Michelle Money, who appeared on “The Bachelor,” made a YouTube video about shaving her face. “I don’t care who you are, ladies, you have hair on your face,” she says in the video, which has had more than 251,000 views. “Men don’t like it. Get rid of it.”

Men don’t like it. Get rid of it. Like, pardon my French, but go fuck yourself, men who don’t like seeing a stray chin hair!! One of the hottest women I’ve ever met had a proud mustache and slight beard; as always, let me please state for the record that the only thing that matters w/r/t physical appearance are what makes you feel most confident, every choice you make is beautiful and perfect, hair is a natural part of being a human being and it’s yours to do what you want with it.

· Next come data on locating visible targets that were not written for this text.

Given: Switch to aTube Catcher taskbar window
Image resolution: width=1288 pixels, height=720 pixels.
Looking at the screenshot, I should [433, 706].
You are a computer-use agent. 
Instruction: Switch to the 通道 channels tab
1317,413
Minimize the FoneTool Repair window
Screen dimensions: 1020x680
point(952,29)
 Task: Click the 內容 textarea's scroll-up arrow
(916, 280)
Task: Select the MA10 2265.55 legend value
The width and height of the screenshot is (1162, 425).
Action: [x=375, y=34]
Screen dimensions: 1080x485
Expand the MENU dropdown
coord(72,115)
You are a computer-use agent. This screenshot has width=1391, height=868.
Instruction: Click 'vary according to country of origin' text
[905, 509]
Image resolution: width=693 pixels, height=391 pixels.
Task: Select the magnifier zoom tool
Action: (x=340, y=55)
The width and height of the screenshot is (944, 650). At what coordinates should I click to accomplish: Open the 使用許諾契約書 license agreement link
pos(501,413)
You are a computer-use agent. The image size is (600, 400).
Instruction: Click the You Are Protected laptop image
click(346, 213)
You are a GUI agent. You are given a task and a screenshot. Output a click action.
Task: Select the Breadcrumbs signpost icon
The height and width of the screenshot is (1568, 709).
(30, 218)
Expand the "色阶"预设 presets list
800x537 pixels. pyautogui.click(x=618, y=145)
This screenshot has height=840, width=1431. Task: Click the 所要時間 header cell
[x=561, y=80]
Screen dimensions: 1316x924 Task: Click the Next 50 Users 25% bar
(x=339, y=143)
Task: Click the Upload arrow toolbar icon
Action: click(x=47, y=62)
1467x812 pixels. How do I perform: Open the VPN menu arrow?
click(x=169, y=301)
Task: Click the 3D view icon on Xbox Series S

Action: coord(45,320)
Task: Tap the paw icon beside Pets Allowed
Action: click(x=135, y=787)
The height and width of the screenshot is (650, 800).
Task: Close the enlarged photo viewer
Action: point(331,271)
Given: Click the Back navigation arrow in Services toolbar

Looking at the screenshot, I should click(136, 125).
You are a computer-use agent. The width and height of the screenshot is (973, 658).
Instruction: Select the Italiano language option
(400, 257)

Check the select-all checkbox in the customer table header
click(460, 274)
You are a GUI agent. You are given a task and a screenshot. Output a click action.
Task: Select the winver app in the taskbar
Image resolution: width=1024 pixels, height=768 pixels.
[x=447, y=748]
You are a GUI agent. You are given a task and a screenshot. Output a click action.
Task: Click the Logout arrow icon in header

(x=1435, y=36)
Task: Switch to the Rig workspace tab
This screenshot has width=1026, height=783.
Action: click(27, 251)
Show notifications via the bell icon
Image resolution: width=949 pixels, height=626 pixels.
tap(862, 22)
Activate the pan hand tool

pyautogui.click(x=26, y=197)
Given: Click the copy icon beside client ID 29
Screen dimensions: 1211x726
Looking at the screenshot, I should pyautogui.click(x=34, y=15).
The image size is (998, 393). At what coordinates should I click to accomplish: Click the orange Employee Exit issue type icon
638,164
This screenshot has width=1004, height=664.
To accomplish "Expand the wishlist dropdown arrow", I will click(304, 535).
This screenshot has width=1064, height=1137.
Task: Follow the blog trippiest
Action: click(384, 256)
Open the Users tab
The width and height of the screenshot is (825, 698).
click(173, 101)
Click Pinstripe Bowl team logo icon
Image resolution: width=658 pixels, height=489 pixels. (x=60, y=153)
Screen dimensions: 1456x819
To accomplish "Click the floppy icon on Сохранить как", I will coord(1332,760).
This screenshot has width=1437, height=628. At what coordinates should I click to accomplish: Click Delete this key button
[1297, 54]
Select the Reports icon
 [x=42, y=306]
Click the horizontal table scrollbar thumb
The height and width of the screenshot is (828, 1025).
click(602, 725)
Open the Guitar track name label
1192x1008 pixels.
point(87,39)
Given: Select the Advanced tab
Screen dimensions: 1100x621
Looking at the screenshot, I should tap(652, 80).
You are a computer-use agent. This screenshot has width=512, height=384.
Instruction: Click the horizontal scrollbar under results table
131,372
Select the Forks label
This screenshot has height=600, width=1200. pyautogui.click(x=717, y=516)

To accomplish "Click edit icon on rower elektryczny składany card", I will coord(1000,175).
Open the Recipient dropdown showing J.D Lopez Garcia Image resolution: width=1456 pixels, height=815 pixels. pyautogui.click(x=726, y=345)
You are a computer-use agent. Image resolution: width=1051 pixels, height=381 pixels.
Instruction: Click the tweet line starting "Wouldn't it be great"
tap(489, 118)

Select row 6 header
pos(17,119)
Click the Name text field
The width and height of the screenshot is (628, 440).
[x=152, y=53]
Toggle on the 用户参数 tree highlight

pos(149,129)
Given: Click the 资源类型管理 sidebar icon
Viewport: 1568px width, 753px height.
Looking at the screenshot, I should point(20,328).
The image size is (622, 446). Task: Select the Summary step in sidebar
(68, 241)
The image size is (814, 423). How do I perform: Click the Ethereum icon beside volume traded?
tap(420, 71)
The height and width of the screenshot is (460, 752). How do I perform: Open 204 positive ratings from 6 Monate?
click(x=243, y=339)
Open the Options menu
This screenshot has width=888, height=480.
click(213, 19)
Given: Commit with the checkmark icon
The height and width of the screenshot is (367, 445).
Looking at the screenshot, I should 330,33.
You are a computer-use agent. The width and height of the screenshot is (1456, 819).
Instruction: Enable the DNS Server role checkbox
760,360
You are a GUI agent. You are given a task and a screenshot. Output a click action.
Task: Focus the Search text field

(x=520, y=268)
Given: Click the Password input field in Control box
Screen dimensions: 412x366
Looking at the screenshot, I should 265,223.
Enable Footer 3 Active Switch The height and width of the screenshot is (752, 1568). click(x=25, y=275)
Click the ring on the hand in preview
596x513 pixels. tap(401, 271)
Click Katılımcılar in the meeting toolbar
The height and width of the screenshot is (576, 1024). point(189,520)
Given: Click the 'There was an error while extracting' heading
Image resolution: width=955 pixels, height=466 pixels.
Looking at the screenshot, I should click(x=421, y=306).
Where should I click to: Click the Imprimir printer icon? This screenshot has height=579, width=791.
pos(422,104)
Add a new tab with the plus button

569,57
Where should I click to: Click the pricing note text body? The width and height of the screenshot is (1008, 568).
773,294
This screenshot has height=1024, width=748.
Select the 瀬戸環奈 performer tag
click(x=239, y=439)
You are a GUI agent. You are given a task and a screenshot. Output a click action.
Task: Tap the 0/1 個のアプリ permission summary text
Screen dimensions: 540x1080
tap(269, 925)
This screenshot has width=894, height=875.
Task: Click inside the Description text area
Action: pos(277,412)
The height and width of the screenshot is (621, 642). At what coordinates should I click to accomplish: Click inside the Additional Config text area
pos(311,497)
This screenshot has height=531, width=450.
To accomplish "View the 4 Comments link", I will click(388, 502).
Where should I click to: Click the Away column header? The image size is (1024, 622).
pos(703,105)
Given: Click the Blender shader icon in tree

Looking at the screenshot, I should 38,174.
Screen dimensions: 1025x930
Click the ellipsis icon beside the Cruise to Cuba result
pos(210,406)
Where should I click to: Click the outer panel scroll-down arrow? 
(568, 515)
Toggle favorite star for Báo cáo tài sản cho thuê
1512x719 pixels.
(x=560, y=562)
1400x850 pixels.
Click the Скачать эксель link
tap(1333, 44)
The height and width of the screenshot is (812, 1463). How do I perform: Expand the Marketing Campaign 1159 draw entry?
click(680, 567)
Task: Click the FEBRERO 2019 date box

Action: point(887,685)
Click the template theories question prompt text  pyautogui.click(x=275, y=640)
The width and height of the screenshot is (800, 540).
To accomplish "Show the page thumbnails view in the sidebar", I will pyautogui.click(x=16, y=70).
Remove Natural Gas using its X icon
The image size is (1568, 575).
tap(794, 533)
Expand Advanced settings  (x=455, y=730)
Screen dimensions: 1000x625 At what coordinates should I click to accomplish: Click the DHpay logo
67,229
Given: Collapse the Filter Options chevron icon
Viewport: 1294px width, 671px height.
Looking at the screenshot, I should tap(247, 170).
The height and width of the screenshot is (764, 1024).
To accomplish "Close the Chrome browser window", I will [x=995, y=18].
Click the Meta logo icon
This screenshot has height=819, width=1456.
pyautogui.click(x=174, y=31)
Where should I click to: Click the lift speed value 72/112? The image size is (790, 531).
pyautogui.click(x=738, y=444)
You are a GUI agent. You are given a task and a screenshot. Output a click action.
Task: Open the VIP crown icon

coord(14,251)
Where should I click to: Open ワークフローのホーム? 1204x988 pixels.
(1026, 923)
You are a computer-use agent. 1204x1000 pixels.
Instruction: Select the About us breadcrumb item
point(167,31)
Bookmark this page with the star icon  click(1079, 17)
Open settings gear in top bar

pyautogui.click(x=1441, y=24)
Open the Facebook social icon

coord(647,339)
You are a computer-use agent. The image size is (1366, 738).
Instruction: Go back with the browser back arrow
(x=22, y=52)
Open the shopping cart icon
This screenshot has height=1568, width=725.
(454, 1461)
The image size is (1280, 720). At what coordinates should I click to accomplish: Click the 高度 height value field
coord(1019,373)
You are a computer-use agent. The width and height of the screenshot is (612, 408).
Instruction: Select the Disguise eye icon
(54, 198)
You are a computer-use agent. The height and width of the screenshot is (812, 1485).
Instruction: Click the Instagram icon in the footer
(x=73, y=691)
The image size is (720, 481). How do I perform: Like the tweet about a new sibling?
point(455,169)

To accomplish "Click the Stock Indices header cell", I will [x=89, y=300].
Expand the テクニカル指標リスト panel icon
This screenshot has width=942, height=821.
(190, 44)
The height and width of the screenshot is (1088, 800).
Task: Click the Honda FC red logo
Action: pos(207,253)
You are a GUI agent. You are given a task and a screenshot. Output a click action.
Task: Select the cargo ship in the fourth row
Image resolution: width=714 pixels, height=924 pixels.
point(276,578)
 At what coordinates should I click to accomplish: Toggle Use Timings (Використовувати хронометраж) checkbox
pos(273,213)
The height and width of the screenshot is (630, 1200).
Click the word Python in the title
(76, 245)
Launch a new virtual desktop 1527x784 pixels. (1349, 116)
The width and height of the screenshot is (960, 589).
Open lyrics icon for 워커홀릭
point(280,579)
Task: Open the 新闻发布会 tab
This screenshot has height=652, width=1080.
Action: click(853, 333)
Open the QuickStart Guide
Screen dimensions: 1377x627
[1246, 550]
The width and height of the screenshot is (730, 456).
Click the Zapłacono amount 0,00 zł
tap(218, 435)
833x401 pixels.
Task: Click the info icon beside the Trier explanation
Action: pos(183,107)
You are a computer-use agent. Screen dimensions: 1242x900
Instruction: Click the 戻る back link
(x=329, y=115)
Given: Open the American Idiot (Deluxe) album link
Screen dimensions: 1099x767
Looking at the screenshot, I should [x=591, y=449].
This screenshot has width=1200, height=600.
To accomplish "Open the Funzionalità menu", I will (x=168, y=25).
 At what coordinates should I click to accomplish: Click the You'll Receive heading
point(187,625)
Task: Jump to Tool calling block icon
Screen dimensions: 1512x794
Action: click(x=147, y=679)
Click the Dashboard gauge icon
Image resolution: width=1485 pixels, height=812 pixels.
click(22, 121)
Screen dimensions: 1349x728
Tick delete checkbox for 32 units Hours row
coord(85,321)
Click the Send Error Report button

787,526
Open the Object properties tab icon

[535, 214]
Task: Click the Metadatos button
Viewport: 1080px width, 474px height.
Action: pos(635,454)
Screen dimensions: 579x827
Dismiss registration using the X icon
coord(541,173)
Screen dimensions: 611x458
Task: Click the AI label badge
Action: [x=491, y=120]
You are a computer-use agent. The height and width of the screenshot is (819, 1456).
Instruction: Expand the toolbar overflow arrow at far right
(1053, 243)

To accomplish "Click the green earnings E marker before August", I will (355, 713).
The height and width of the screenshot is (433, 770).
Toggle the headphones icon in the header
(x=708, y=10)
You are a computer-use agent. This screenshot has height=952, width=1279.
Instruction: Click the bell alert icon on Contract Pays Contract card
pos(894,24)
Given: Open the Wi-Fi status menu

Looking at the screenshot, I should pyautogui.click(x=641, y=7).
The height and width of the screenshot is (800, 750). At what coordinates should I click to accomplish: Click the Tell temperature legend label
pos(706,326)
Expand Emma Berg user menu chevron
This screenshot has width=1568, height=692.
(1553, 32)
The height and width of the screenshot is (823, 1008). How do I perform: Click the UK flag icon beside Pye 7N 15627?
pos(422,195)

If you DO choose to remove your facial hair, I did learn something in beauty school that contradicts this New York Times article: we were taught not to shave that “peach fuzz” on a woman’s face because it was too delicate for a razor and would irritate the skin. I’ve only done it when I was really frustrated and immediately regretted it. So, I mean, if you’re shaving and it doesn’t seem to be irritating you, go for it, who cares. I might try the olive oil trick mentioned in the article because I am a lemming.

BUT if you do pluck the most important thing to remember is to create a taut surface around the hair: put two fingers on either side of the hair to be removed and pull the skin as tightly as you can as you pluck it out. This will allow the tweezers to really rip the hair right out of the follicle, instead of just superficially removing the hair that rests on top of the face. I think we were told that would make the hair grow back slower, but this seems scientifically inaccurate, so, whatever.

What do you think about your facial hair? Is it glorious? If you remove it, what’s your preferred method?